Stored data:
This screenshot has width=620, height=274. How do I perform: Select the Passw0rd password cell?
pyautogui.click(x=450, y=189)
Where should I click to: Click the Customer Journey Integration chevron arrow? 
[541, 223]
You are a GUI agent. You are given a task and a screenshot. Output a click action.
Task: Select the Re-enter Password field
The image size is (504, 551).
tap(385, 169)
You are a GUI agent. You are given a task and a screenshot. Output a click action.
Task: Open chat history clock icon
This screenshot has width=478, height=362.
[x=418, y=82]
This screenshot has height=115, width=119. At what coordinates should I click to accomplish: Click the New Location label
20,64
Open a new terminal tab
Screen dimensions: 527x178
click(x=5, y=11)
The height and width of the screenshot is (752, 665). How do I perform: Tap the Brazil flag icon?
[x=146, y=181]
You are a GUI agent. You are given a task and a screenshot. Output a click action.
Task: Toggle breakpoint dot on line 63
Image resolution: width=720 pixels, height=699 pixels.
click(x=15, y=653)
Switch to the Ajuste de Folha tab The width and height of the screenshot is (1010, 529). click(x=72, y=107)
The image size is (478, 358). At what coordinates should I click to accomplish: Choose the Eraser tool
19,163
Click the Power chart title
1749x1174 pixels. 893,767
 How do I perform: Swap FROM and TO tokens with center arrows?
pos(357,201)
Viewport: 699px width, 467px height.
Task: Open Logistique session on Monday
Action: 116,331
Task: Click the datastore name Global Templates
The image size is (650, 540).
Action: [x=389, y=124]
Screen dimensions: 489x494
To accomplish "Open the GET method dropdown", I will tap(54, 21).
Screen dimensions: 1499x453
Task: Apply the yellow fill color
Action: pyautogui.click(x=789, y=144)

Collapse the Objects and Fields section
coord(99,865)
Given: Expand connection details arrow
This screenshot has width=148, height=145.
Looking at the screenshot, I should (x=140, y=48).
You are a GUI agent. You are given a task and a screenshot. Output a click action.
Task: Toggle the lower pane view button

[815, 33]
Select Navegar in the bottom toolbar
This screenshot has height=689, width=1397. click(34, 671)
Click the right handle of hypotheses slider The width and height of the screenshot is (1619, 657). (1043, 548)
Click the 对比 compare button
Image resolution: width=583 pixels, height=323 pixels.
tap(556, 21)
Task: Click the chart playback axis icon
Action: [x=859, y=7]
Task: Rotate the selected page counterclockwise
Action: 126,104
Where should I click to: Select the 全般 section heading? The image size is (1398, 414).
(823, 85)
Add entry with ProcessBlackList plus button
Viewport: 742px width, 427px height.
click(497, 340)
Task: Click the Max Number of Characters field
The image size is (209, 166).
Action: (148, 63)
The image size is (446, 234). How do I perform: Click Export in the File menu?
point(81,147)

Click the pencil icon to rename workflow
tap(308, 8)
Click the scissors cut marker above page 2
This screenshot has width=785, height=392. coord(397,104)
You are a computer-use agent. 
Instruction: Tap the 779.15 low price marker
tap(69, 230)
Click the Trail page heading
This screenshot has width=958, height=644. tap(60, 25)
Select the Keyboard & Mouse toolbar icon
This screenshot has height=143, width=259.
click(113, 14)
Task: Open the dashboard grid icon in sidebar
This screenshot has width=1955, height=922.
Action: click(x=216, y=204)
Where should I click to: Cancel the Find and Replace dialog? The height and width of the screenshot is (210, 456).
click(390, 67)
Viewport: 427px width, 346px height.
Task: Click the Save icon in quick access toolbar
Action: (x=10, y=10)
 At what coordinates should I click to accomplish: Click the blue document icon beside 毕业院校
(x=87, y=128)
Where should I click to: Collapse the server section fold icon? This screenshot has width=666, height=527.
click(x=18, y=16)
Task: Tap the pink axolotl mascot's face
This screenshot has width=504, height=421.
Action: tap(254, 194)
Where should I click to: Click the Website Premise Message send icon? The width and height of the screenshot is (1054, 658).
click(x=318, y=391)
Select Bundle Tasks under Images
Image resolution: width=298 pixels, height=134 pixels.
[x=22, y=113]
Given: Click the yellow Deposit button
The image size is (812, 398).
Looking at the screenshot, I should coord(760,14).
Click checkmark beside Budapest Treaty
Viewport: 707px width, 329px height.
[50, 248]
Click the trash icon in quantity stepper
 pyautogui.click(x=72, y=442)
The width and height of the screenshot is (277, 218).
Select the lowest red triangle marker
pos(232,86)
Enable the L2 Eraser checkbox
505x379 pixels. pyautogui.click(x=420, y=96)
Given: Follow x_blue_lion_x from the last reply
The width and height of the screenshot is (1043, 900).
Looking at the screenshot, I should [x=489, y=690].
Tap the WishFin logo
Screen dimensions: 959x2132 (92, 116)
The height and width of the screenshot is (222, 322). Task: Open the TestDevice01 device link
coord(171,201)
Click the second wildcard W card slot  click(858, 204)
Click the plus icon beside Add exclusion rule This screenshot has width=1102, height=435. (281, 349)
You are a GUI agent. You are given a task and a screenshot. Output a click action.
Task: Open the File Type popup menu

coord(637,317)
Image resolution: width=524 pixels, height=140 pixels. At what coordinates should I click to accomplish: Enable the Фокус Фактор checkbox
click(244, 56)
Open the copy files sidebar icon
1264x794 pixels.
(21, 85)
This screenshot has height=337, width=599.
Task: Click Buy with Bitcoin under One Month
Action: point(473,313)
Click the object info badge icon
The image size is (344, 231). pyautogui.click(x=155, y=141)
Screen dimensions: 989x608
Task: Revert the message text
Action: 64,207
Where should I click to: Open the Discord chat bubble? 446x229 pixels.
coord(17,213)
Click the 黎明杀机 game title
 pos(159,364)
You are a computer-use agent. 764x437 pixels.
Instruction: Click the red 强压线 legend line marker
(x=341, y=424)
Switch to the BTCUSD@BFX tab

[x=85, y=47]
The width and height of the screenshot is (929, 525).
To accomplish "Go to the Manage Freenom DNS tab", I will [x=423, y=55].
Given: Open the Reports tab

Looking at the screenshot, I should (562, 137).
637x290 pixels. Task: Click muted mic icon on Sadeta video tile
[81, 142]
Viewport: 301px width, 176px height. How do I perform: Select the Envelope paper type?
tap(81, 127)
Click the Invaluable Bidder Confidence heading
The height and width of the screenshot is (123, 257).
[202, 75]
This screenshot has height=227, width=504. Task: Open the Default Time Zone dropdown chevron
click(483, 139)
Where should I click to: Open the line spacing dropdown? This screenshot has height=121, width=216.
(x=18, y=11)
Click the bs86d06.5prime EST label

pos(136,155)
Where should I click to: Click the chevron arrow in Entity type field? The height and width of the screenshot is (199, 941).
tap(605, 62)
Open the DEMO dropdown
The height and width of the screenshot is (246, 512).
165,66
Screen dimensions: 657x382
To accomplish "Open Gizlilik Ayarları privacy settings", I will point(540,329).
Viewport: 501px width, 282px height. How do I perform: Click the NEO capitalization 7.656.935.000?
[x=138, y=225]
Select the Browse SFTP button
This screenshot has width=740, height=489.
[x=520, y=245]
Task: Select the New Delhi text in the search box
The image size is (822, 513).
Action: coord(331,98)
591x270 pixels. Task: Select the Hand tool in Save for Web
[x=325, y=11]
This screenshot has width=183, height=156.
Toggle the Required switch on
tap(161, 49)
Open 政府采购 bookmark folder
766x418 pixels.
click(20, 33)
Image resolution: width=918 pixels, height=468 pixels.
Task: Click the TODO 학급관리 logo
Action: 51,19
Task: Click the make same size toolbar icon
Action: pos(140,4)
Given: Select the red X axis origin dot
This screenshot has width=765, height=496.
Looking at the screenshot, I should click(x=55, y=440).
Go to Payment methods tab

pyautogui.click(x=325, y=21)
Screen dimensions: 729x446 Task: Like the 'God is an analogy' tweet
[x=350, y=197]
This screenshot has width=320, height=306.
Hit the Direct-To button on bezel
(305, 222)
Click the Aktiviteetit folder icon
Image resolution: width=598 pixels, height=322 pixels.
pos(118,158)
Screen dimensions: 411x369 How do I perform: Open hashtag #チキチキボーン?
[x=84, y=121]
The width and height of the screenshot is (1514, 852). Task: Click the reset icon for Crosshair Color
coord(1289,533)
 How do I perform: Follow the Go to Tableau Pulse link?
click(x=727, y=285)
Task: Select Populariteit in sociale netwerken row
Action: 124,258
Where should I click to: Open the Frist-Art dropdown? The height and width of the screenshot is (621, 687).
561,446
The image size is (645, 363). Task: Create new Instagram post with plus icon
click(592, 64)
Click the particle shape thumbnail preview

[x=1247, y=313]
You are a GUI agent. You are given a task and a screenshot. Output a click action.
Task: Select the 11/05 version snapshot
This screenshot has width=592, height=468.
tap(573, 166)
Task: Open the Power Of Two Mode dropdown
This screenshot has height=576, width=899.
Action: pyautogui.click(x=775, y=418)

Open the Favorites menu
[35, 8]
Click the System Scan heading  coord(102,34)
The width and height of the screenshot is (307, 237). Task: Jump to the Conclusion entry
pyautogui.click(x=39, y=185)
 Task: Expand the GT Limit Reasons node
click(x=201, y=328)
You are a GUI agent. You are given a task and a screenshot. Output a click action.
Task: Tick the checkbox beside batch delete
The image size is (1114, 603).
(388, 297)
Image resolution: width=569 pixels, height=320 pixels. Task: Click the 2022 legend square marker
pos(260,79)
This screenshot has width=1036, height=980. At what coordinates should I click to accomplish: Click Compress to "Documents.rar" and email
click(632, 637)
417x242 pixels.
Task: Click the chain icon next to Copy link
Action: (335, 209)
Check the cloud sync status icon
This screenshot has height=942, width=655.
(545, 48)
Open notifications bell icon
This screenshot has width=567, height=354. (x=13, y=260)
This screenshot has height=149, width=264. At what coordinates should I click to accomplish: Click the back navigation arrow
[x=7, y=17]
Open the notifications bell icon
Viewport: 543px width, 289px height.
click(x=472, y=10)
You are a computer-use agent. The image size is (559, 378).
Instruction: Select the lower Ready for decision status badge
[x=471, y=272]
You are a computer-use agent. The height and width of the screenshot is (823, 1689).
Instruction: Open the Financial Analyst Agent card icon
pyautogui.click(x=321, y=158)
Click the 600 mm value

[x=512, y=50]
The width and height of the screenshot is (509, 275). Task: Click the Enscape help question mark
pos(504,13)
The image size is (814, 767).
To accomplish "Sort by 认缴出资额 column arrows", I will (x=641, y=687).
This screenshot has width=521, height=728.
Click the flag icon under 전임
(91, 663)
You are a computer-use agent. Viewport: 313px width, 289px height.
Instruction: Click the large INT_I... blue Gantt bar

Exercise: Show all lines from the records above where the word "folder" occurs.

Reply to the exercise:
Open 政府采购 bookmark folder
Click the Aktiviteetit folder icon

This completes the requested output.